Problem description:
Without altering anything, repeat each of the records.

Segment Open

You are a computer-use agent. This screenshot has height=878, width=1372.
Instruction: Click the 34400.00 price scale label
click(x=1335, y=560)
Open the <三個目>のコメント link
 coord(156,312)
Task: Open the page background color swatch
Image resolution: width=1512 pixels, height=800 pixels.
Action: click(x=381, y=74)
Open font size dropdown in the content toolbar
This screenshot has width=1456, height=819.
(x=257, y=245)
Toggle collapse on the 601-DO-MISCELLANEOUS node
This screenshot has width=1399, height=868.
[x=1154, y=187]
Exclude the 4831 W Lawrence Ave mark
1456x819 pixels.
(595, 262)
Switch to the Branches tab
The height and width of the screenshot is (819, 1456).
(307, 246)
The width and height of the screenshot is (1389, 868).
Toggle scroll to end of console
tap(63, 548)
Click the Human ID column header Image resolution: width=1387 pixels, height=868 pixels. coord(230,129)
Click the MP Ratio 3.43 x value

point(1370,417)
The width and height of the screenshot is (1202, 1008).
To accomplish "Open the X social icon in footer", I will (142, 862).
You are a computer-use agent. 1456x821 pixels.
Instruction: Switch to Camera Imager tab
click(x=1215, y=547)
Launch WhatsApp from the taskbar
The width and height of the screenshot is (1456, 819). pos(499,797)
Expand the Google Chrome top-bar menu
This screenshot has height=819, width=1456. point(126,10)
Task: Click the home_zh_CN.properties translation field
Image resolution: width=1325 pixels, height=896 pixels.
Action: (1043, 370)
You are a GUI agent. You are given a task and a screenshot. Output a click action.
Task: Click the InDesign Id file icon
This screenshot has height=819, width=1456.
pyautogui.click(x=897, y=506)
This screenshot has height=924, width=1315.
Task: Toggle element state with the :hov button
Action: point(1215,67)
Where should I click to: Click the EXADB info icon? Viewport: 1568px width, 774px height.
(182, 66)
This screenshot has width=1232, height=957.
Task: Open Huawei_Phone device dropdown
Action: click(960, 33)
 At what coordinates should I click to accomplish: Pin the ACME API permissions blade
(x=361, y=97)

Segment Closed

Your response:
You are a computer-use agent. This screenshot has height=878, width=1372.
Instruction: Click the 34400.00 price scale label
click(x=1335, y=560)
Open the <三個目>のコメント link
 coord(156,312)
Task: Open the page background color swatch
Image resolution: width=1512 pixels, height=800 pixels.
Action: click(x=381, y=74)
Open font size dropdown in the content toolbar
This screenshot has width=1456, height=819.
(x=257, y=245)
Toggle collapse on the 601-DO-MISCELLANEOUS node
This screenshot has width=1399, height=868.
[x=1154, y=187]
Exclude the 4831 W Lawrence Ave mark
1456x819 pixels.
(595, 262)
Switch to the Branches tab
The height and width of the screenshot is (819, 1456).
(307, 246)
The width and height of the screenshot is (1389, 868).
Toggle scroll to end of console
tap(63, 548)
Click the Human ID column header Image resolution: width=1387 pixels, height=868 pixels. coord(230,129)
Click the MP Ratio 3.43 x value

point(1370,417)
The width and height of the screenshot is (1202, 1008).
To accomplish "Open the X social icon in footer", I will (142, 862).
You are a computer-use agent. 1456x821 pixels.
Instruction: Switch to Camera Imager tab
click(x=1215, y=547)
Launch WhatsApp from the taskbar
The width and height of the screenshot is (1456, 819). pos(499,797)
Expand the Google Chrome top-bar menu
This screenshot has height=819, width=1456. point(126,10)
Task: Click the home_zh_CN.properties translation field
Image resolution: width=1325 pixels, height=896 pixels.
Action: (1043, 370)
You are a GUI agent. You are given a task and a screenshot. Output a click action.
Task: Click the InDesign Id file icon
This screenshot has height=819, width=1456.
pyautogui.click(x=897, y=506)
This screenshot has height=924, width=1315.
Task: Toggle element state with the :hov button
Action: point(1215,67)
Where should I click to: Click the EXADB info icon? Viewport: 1568px width, 774px height.
(182, 66)
This screenshot has width=1232, height=957.
Task: Open Huawei_Phone device dropdown
Action: click(960, 33)
 At what coordinates should I click to accomplish: Pin the ACME API permissions blade
(x=361, y=97)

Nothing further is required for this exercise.